*** Provided entries Section Begins ***

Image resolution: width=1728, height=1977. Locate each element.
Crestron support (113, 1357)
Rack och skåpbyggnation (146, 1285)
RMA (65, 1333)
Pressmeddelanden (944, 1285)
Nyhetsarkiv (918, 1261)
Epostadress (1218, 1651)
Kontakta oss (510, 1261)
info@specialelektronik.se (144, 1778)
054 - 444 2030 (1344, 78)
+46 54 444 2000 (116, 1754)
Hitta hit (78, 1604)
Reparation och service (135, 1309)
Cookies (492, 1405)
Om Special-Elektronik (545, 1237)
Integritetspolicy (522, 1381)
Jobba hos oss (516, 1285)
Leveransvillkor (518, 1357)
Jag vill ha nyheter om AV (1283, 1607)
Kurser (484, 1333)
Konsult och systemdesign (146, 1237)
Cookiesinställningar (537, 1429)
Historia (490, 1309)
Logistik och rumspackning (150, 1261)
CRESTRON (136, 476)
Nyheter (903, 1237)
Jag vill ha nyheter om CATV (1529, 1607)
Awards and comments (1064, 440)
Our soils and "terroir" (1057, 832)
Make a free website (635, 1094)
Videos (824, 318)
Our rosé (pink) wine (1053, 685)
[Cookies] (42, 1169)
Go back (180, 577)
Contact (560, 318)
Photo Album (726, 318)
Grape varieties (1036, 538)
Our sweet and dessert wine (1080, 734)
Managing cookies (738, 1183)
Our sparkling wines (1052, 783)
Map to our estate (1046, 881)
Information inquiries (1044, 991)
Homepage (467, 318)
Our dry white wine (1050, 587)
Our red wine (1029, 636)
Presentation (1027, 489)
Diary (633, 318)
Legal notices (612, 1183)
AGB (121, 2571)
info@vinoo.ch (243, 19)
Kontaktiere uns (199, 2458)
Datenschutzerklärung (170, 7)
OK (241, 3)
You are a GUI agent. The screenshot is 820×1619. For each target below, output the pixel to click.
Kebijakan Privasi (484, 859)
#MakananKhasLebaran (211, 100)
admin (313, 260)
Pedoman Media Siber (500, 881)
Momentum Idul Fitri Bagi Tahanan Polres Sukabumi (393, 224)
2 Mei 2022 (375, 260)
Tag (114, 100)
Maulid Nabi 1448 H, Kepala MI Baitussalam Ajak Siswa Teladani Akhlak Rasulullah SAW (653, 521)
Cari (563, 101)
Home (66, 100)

*** Provided entries Section Ends ***

--- Exercise brief ---
Restate every line of the data word for word.

--- Completed task ---
Image resolution: width=1728, height=1977. Locate each element.
Crestron support (113, 1357)
Rack och skåpbyggnation (146, 1285)
RMA (65, 1333)
Pressmeddelanden (944, 1285)
Nyhetsarkiv (918, 1261)
Epostadress (1218, 1651)
Kontakta oss (510, 1261)
info@specialelektronik.se (144, 1778)
054 - 444 2030 (1344, 78)
+46 54 444 2000 (116, 1754)
Hitta hit (78, 1604)
Reparation och service (135, 1309)
Cookies (492, 1405)
Om Special-Elektronik (545, 1237)
Integritetspolicy (522, 1381)
Jobba hos oss (516, 1285)
Leveransvillkor (518, 1357)
Jag vill ha nyheter om AV (1283, 1607)
Kurser (484, 1333)
Konsult och systemdesign (146, 1237)
Cookiesinställningar (537, 1429)
Historia (490, 1309)
Logistik och rumspackning (150, 1261)
CRESTRON (136, 476)
Nyheter (903, 1237)
Jag vill ha nyheter om CATV (1529, 1607)
Awards and comments (1064, 440)
Our soils and "terroir" (1057, 832)
Make a free website (635, 1094)
Videos (824, 318)
Our rosé (pink) wine (1053, 685)
[Cookies] (42, 1169)
Go back (180, 577)
Contact (560, 318)
Photo Album (726, 318)
Grape varieties (1036, 538)
Our sweet and dessert wine (1080, 734)
Managing cookies (738, 1183)
Our sparkling wines (1052, 783)
Map to our estate (1046, 881)
Information inquiries (1044, 991)
Homepage (467, 318)
Our dry white wine (1050, 587)
Our red wine (1029, 636)
Presentation (1027, 489)
Diary (633, 318)
Legal notices (612, 1183)
AGB (121, 2571)
info@vinoo.ch (243, 19)
Kontaktiere uns (199, 2458)
Datenschutzerklärung (170, 7)
OK (241, 3)
You are a GUI agent. The screenshot is 820×1619. For each target below, output the pixel to click.
Kebijakan Privasi (484, 859)
#MakananKhasLebaran (211, 100)
admin (313, 260)
Pedoman Media Siber (500, 881)
Momentum Idul Fitri Bagi Tahanan Polres Sukabumi (393, 224)
2 Mei 2022 (375, 260)
Tag (114, 100)
Maulid Nabi 1448 H, Kepala MI Baitussalam Ajak Siswa Teladani Akhlak Rasulullah SAW (653, 521)
Cari (563, 101)
Home (66, 100)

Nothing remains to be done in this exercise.